PlayAI sought an infrastructure partner with a track record of accelerating inference, handling volume spikes and streamlining fine-tuning while maintaining the highest standards for reliability and voice fidelity.
Partnering with fal
PlayAI onboarded fal in less than a week with minimal code changes thanks to fal's managed GPU infrastructure and comprehensive monitoring solutions. By integrating fal's high-performance inference pipeline, PlayAI achieved:
-
Distributed Global GPU Network fal optimizes TTS requests by routing them to the nearest GPU locations, minimizing latency for users worldwide and ensuring consistently rapid audio generation with high-quality service.
-
Rapid Model Releases With fal's streamlined deployment processes, PlayAI two three new voice models in quick succession—reducing time to market and making updates available to developers.
-
Accelerated Inference fal's platform delivers faster inference while preserving the quality of generated voices.
-
Seamless scaling based on demand fal's platform automatically scales compute resources on-demand in less than a second, allowing a high availability at a flexible cost.
-
Efficient Fine-Tuning fal's platform dramatically reduces iteration cycles for advanced TTS fine-tuning.
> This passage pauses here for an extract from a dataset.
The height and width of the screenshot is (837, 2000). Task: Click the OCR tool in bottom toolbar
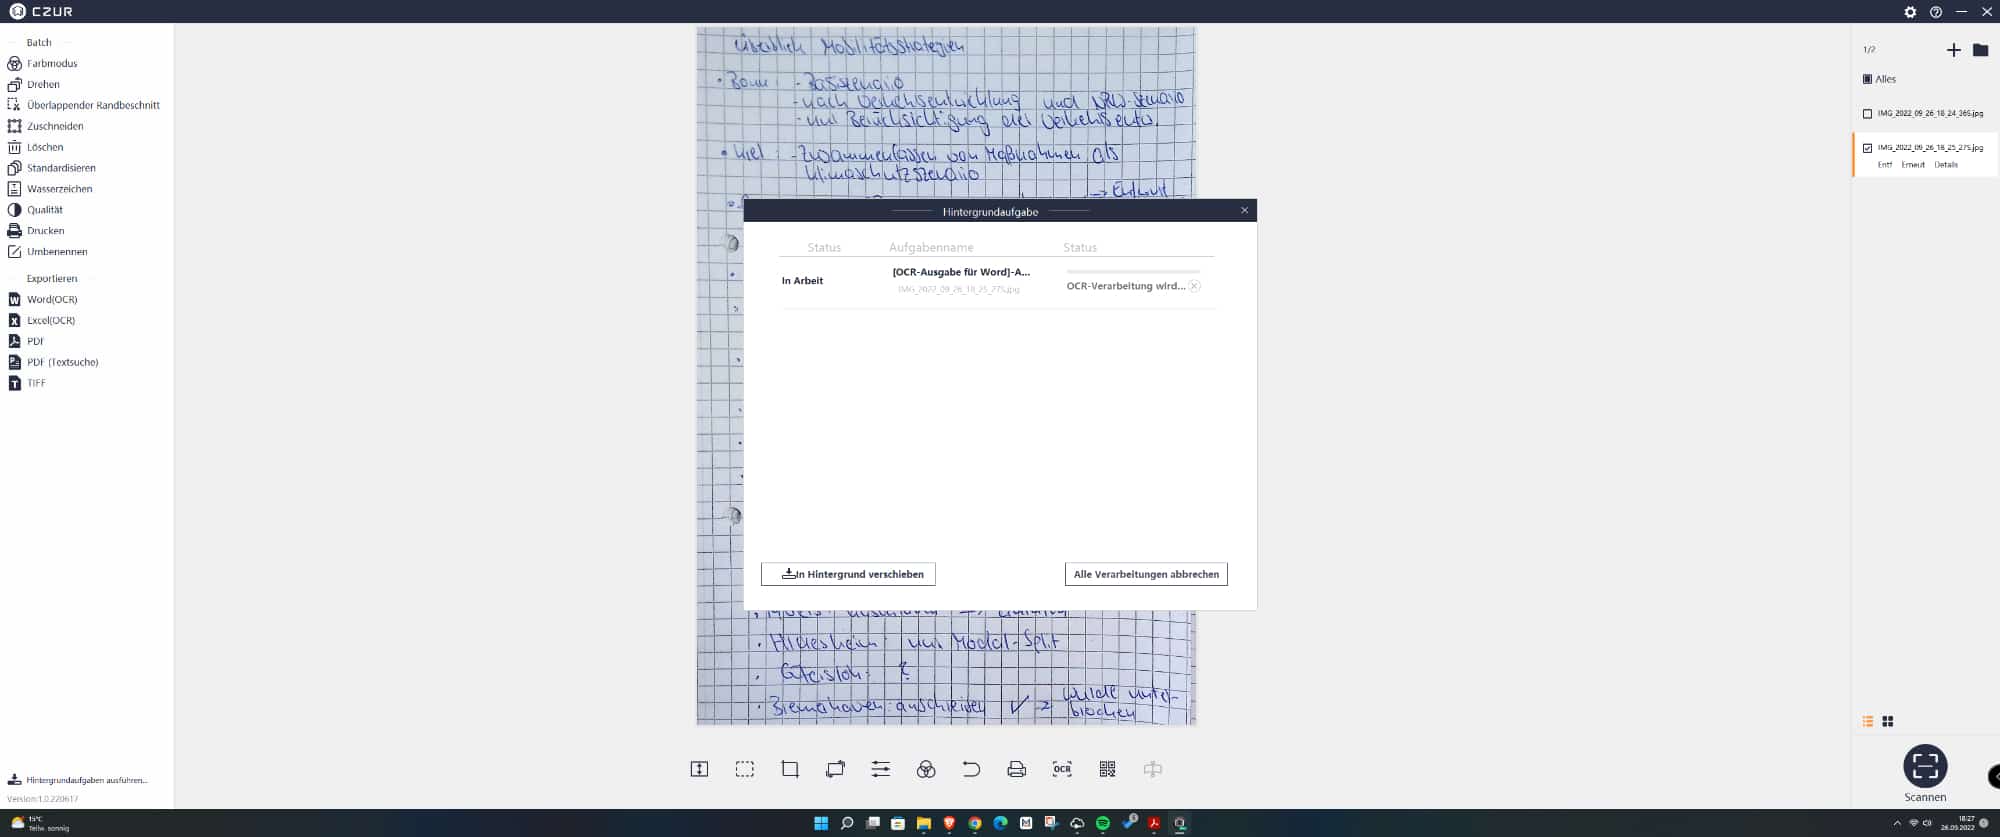[x=1061, y=769]
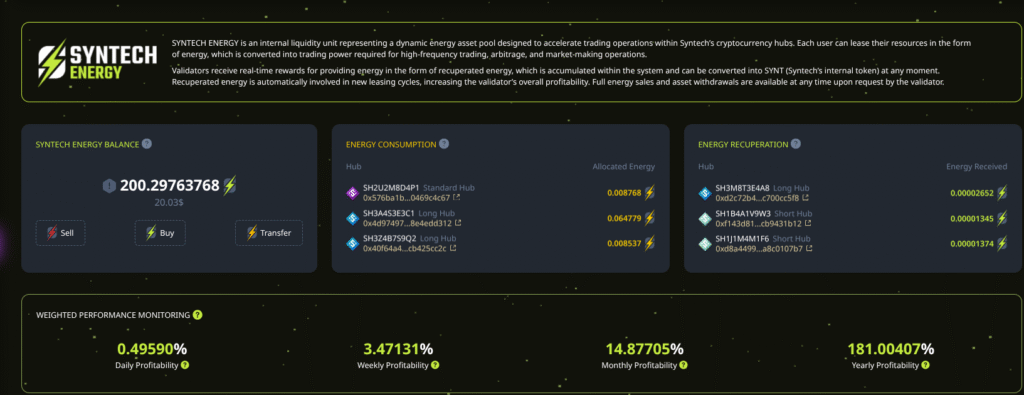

Outcome: PlayAI's TTS models resulted in 28% lower latency
- 28% Lower latency: Users benefit from near-instant voice generation, significantly boosting satisfaction and engagement.
- Supported >25% month over month user growth: Delivering rapid, high-fidelity TTS attracted new customers and broadened PlayAI's user base.
- 120 ms average latency (Time to First Audio) for PlayAI's 3.0 mini model: Even under a 3x traffic spike, fal's region-aware architecture helped maintain sub 150ms latency, keeping PlayAI's services responsive at peak load.
"Working with fal has completely transformed our text-to-speech infrastructure. Our customers love the near-instant voice responses, we can scale globally, and the fine-tuning speed is unmatched. We're excited to expand our partnership and push the boundaries of generative voice AI."
— Mahmoud Felfel, CEO of PlayAI
this voice was cloned using PlayAI on fal
Building on this success, PlayAI plans to further leverage fal's infrastructure for next-generation voice models. As user demands evolve, fal remains a trusted partner to optimize performance and scale seamlessly, ensuring PlayAI continues to set the standard in generative voice AI.